According to research from the NPD Group, a retail analytics firm, customers drove a 30 percent year-over-year increase in the lawn and garden category in May and June. In late July, the ever-enterprising Martha Stewart introduced “Martha Knows Best” on HGTV, where she shows off the flora on her 153-acre New York property and answers questions from celebrities and plebeians about their nascent yard projects.
“People becoming closer to plants, by any means necessary, is our goal,” said Carlos Morera, a proprietor of Cactus Store. Mr. Morera, a longtime martial arts practitioner, sometimes goes straight from the mat to the garden, and a traditional gi tricked out with pockets for his implements seemed uniquely attuned to his needs.
“We were thinking that you hang your jacket up with all your tools in it, and it stays hung up in your garage or outside,” he said. “The fabric is so intensely durable that this thing could just live outside until you’re ready to garden”
The gardening gi has been an unexpected hit. Made from sturdy cotton (to deter cactus spines), the kimono-like top and matching pants have a combined 24 pockets and reinforcements at the knees, armpits and crotch. It cost $330 — if you were able to grab one before it sold out. John Mayer, on Instagram, called it “a lovely take on the stay-at-home uniform.”
Mr. Morera likes the subversive idea of taking a uniform made specifically for one activity — a gi for martial arts — and adapting it to another. That jiu-jitsu is an intensely physical and aggressive activity while gardening is introspective only adds to the garment’s idiosyncratic spirit.
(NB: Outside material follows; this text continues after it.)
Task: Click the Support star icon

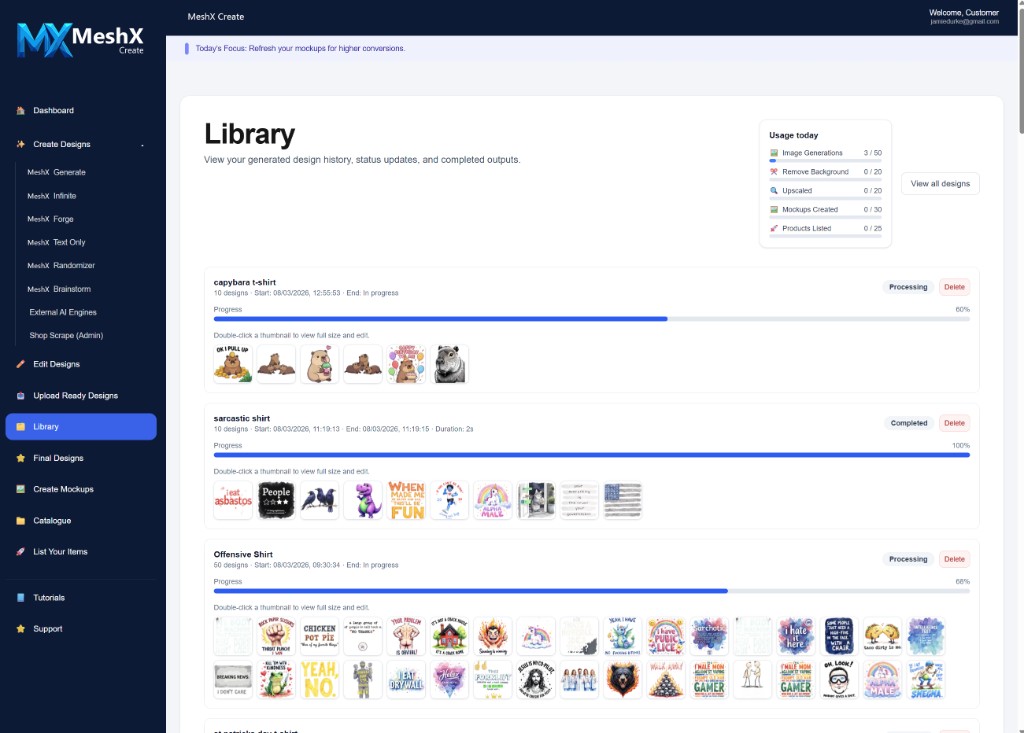Action: pyautogui.click(x=20, y=628)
Ms. Nichols, of Flora Animalia, likes that aprons hint at domesticity and, from a practical standpoint, are easily layered over a variety of outfits. The workwear items in her collection keep it grounded. In her mind she envisioned items that one could wear in the garden and then to the local farmer’s market without any fuss.
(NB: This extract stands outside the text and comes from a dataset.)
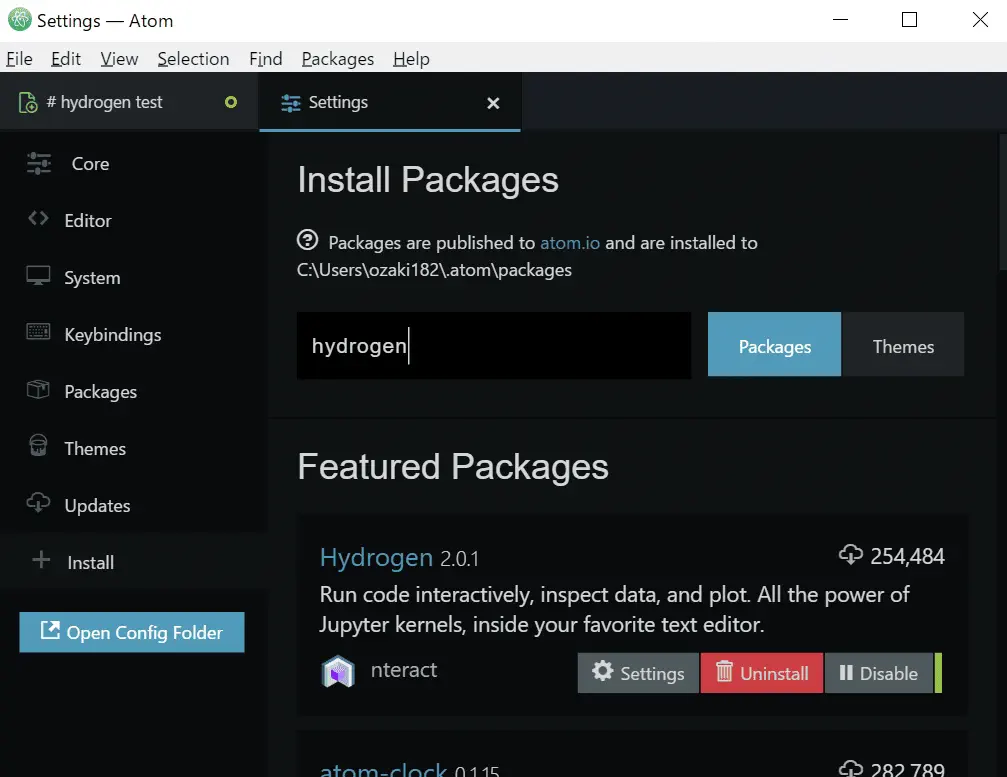The image size is (1007, 777).
Task: Close the Settings tab
Action: [x=493, y=103]
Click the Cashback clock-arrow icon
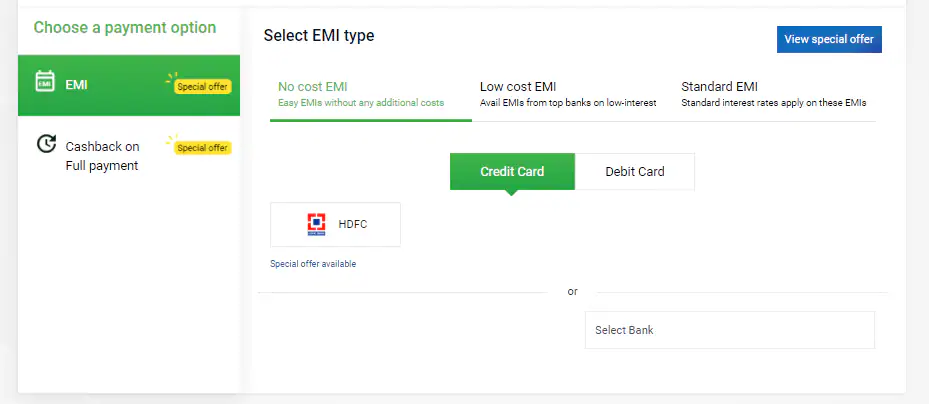This screenshot has height=404, width=929. (46, 144)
To help bring the collection to life, she recruited her friend, the director Matt Mahurin, to create a video look book in partnership with Mercy for Animals, an organization aimed at ending factory farming. A portion of all Flora Animalia purchases go to the group. As Ms. Nichols sees it, gardening is a way to demonstrate a more empathetic, sustainable way to participate in the food system.
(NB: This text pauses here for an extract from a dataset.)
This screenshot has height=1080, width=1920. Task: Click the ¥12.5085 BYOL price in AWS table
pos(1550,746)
Though she has been a designer for decades, Ms. Nichols sees Flora Animalia as a smaller, more focused endeavor. “I’d say it’s a distillation,” she said, gesturing to a rolling rack filled with sample garments. She spoke of the collection as gardeners do their flower bed. “I think of these as perennials,” she said. “And we’ll put some fall pieces on our website when it gets cold. I don’t want it cluttered.”